Saved data entries:
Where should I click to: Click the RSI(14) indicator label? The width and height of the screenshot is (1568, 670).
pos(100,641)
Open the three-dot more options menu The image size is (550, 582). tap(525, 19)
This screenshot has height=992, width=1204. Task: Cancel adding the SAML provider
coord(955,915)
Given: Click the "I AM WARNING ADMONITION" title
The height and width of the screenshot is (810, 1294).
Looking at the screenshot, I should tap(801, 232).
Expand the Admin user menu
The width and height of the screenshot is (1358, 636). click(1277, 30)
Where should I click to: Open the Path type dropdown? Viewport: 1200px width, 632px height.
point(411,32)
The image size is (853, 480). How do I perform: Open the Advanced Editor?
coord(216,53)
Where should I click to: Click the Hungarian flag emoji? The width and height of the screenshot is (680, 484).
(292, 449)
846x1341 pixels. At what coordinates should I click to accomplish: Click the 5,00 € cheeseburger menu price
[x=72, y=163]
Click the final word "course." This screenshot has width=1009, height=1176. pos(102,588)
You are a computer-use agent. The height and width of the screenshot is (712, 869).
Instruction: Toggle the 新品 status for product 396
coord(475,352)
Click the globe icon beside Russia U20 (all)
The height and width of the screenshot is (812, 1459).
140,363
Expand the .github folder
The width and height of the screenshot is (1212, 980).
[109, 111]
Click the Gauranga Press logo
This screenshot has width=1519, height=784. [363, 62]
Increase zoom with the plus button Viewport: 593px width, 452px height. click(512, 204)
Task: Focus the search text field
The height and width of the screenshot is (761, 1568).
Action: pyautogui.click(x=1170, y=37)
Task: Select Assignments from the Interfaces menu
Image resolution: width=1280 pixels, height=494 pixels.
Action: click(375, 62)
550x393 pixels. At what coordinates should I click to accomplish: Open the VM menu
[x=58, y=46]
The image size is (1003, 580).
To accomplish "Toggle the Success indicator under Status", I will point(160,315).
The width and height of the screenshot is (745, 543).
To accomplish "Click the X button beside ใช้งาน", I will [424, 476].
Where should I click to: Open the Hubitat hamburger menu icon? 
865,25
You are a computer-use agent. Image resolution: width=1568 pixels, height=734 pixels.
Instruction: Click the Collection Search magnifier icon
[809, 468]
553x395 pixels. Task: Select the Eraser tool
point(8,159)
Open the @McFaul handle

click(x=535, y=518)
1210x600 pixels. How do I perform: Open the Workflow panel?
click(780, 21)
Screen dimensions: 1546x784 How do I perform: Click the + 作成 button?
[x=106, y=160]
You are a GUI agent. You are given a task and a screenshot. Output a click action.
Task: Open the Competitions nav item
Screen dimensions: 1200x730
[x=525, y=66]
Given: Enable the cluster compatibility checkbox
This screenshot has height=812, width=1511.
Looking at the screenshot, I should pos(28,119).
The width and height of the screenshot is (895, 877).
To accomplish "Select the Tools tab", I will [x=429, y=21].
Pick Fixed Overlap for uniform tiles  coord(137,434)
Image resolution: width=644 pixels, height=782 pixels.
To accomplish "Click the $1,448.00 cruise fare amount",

● **Exercise goal**:
Copy every line above without changes.

● **The completed task**:
Where should I click to: Click the RSI(14) indicator label? The width and height of the screenshot is (1568, 670).
pos(100,641)
Open the three-dot more options menu The image size is (550, 582). tap(525, 19)
This screenshot has height=992, width=1204. Task: Cancel adding the SAML provider
coord(955,915)
Given: Click the "I AM WARNING ADMONITION" title
The height and width of the screenshot is (810, 1294).
Looking at the screenshot, I should tap(801, 232).
Expand the Admin user menu
The width and height of the screenshot is (1358, 636). click(1277, 30)
Where should I click to: Open the Path type dropdown? Viewport: 1200px width, 632px height.
point(411,32)
The image size is (853, 480). How do I perform: Open the Advanced Editor?
coord(216,53)
Where should I click to: Click the Hungarian flag emoji? The width and height of the screenshot is (680, 484).
(292, 449)
846x1341 pixels. At what coordinates should I click to accomplish: Click the 5,00 € cheeseburger menu price
[x=72, y=163]
Click the final word "course." This screenshot has width=1009, height=1176. pos(102,588)
You are a computer-use agent. The height and width of the screenshot is (712, 869).
Instruction: Toggle the 新品 status for product 396
coord(475,352)
Click the globe icon beside Russia U20 (all)
The height and width of the screenshot is (812, 1459).
140,363
Expand the .github folder
The width and height of the screenshot is (1212, 980).
[109, 111]
Click the Gauranga Press logo
This screenshot has width=1519, height=784. [363, 62]
Increase zoom with the plus button Viewport: 593px width, 452px height. click(512, 204)
Task: Focus the search text field
The height and width of the screenshot is (761, 1568).
Action: pyautogui.click(x=1170, y=37)
Task: Select Assignments from the Interfaces menu
Image resolution: width=1280 pixels, height=494 pixels.
Action: click(375, 62)
550x393 pixels. At what coordinates should I click to accomplish: Open the VM menu
[x=58, y=46]
The image size is (1003, 580).
To accomplish "Toggle the Success indicator under Status", I will point(160,315).
The width and height of the screenshot is (745, 543).
To accomplish "Click the X button beside ใช้งาน", I will [424, 476].
Where should I click to: Open the Hubitat hamburger menu icon? 
865,25
You are a computer-use agent. Image resolution: width=1568 pixels, height=734 pixels.
Instruction: Click the Collection Search magnifier icon
[809, 468]
553x395 pixels. Task: Select the Eraser tool
point(8,159)
Open the @McFaul handle

click(x=535, y=518)
1210x600 pixels. How do I perform: Open the Workflow panel?
click(780, 21)
Screen dimensions: 1546x784 How do I perform: Click the + 作成 button?
[x=106, y=160]
You are a GUI agent. You are given a task and a screenshot. Output a click action.
Task: Open the Competitions nav item
Screen dimensions: 1200x730
[x=525, y=66]
Given: Enable the cluster compatibility checkbox
This screenshot has height=812, width=1511.
Looking at the screenshot, I should pos(28,119).
The width and height of the screenshot is (895, 877).
To accomplish "Select the Tools tab", I will [x=429, y=21].
Pick Fixed Overlap for uniform tiles  coord(137,434)
Image resolution: width=644 pixels, height=782 pixels.
To accomplish "Click the $1,448.00 cruise fare amount",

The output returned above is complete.